Dalam video yang viral di TikTok, Rima menduga sang anak tertular TBC ketika dicium oleh orang lain. Ini karena menurut pengakuan orang tua dan dokter, lingkungannya memang memiliki angka kasus TBC yang cukup tinggi.
Peringatan buat semuanya. Waspada anak stunting. yuk bisa yuk bun!. ##stunting ##fyp ##foryourpage ##tiktokpintar ##tiktoksamasamabelajar
♬ Bahasa Kalbu - Raisa & Andi Rianto
"Di rumah saya tetangganya ramah-ramah. Saking ramahnya ya mungkin itu jadi suka cium-cium dan pegang anak orang," kata Rima pada detikcom, Senin (5/4/2021).
"Saya bukan nyalahin orang ya. Cuma memang menurut dokter anak yang periksa anak saya, cium itu salah satu media penyebaran bakteri yang paling umum pada anak-anak," lanjutnya.

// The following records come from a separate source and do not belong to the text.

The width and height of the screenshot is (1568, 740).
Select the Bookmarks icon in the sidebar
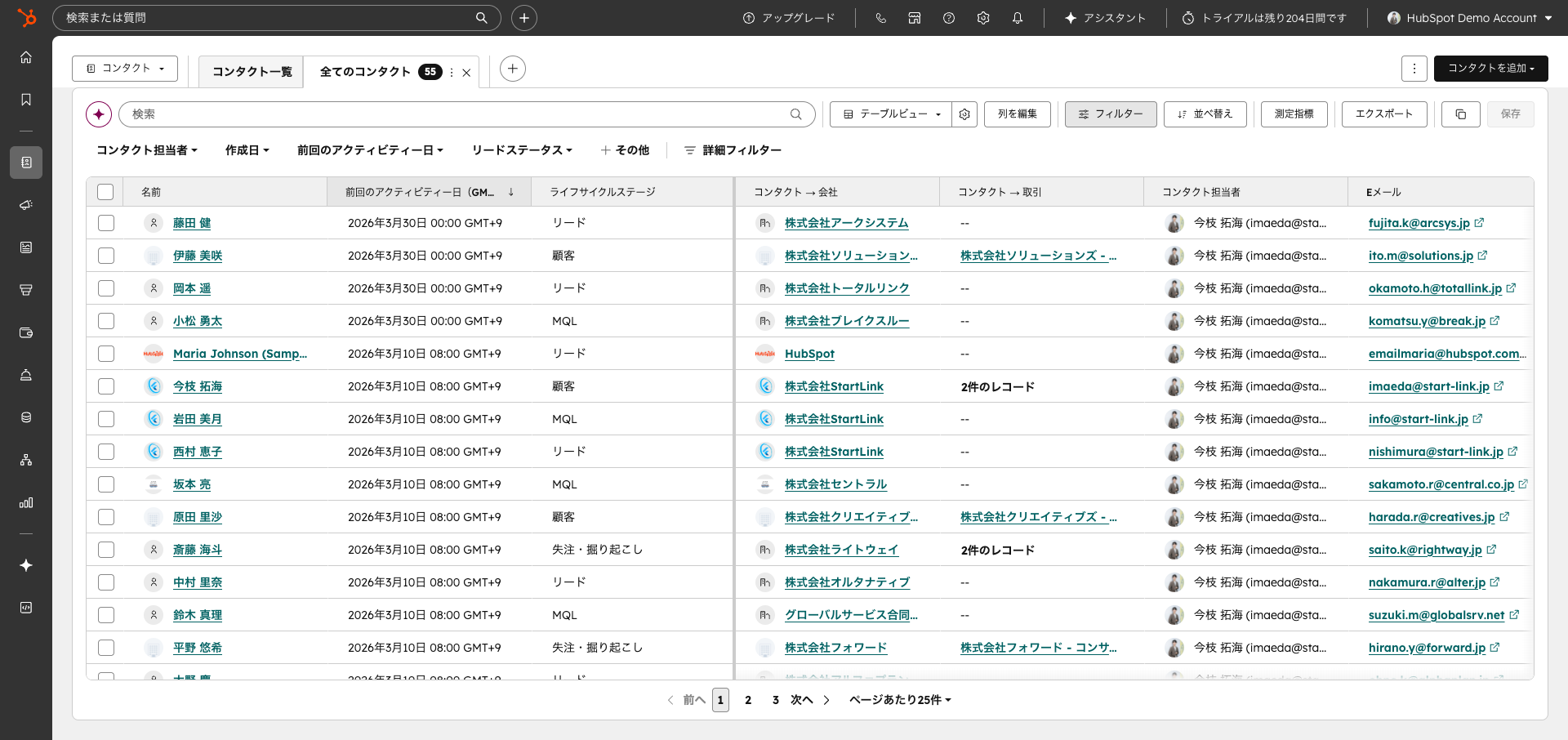[x=26, y=99]
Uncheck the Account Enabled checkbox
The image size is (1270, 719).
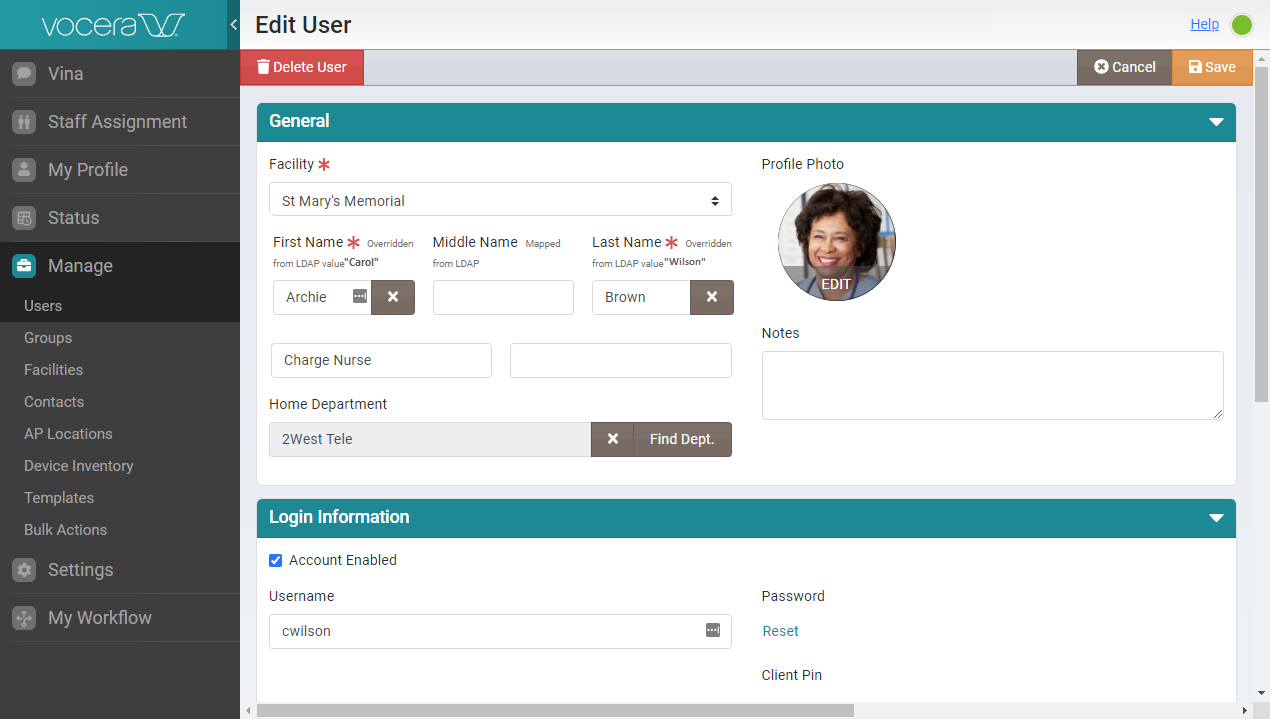click(x=276, y=560)
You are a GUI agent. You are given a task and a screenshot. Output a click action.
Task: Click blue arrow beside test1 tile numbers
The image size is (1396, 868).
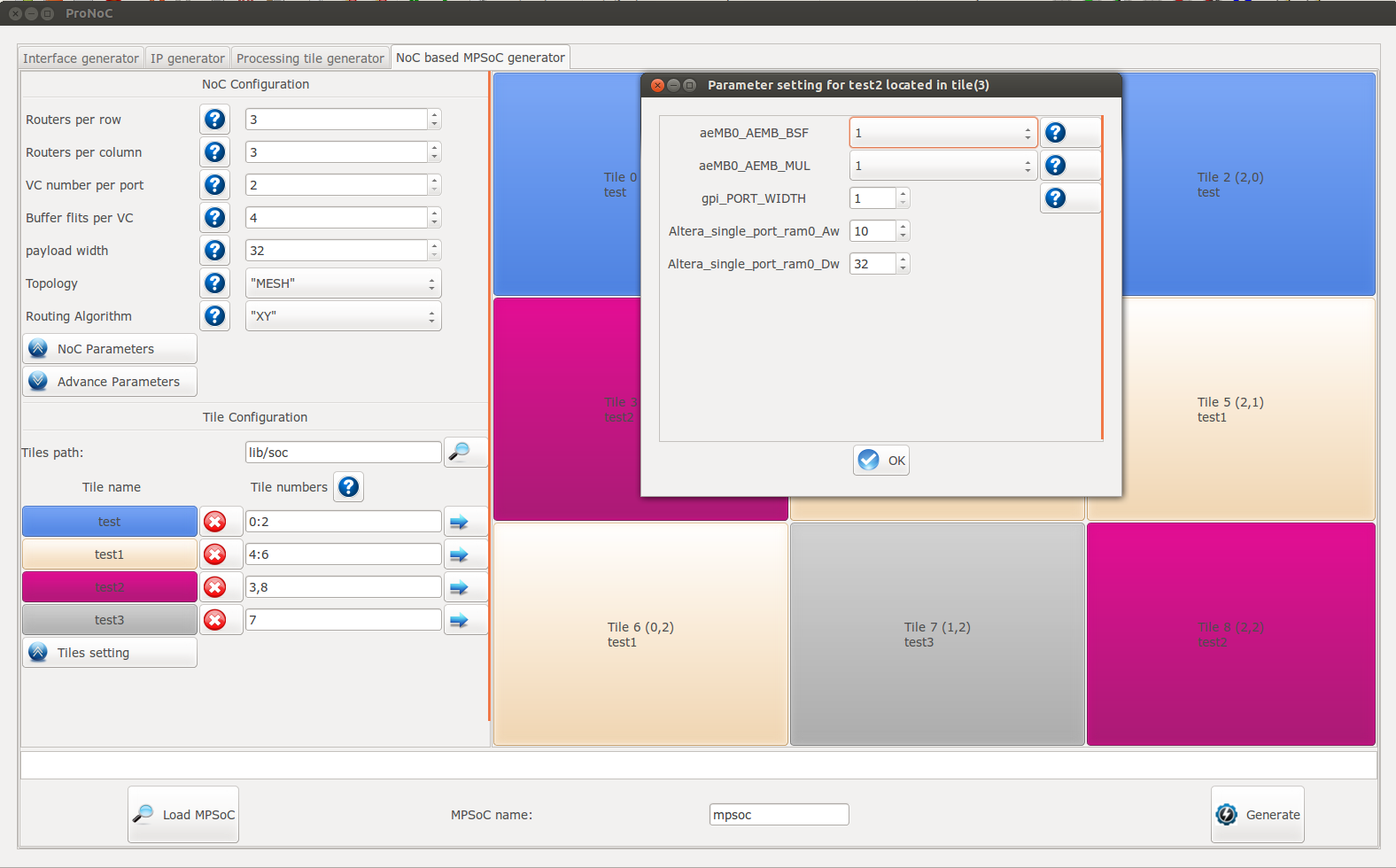point(459,554)
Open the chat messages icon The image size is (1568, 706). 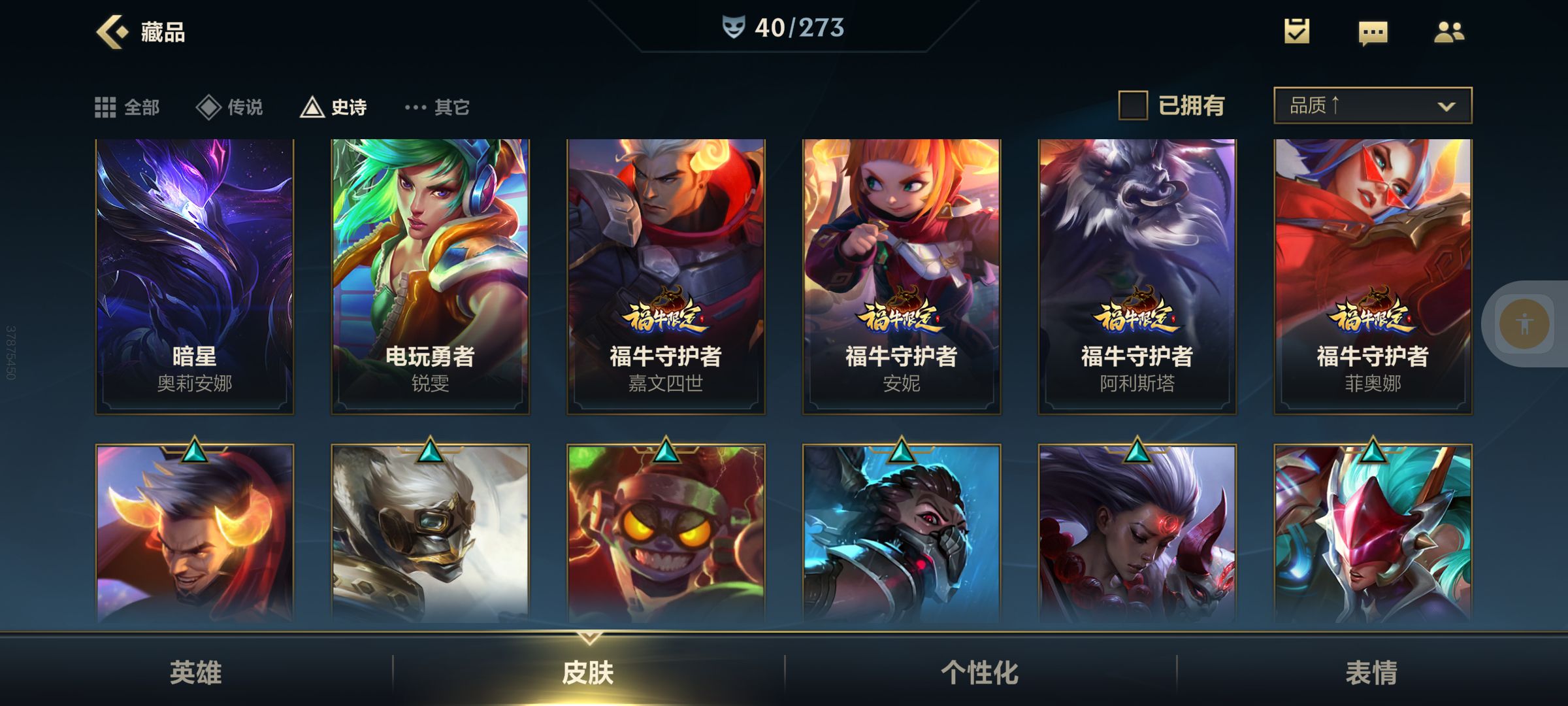1373,33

Terra disebut pertama kali menunjukkan tanda-tanda sakit ketika berat badannya stagnan di usia yang seharusnya mengalami pertumbuhan pesat. Rima menyebut Terra tampak begitu kurus ketika difoto hingga keluarga akhirnya memutuskan untuk cek kesehatan.
Terra kemudian didiagnosis positif TBC pada Agustus 2020. Ia harus rutin mengonsumsi obat antibiotik setiap hari selama sekitar sembilan bulan.
Tiap bulan Rima rutin membawa Terra kontrol ke dokter untuk memastikan perkembangannya.
"Yang pasti saya bikin postingan itu buat mengingatkan banyak orang aja kalau sama anak orang jangan sembarangan dipegang-pegang kalau enggak diizinin orang tuanya. Apalagi kalau dirinya lagi sakit," pungkas Rima.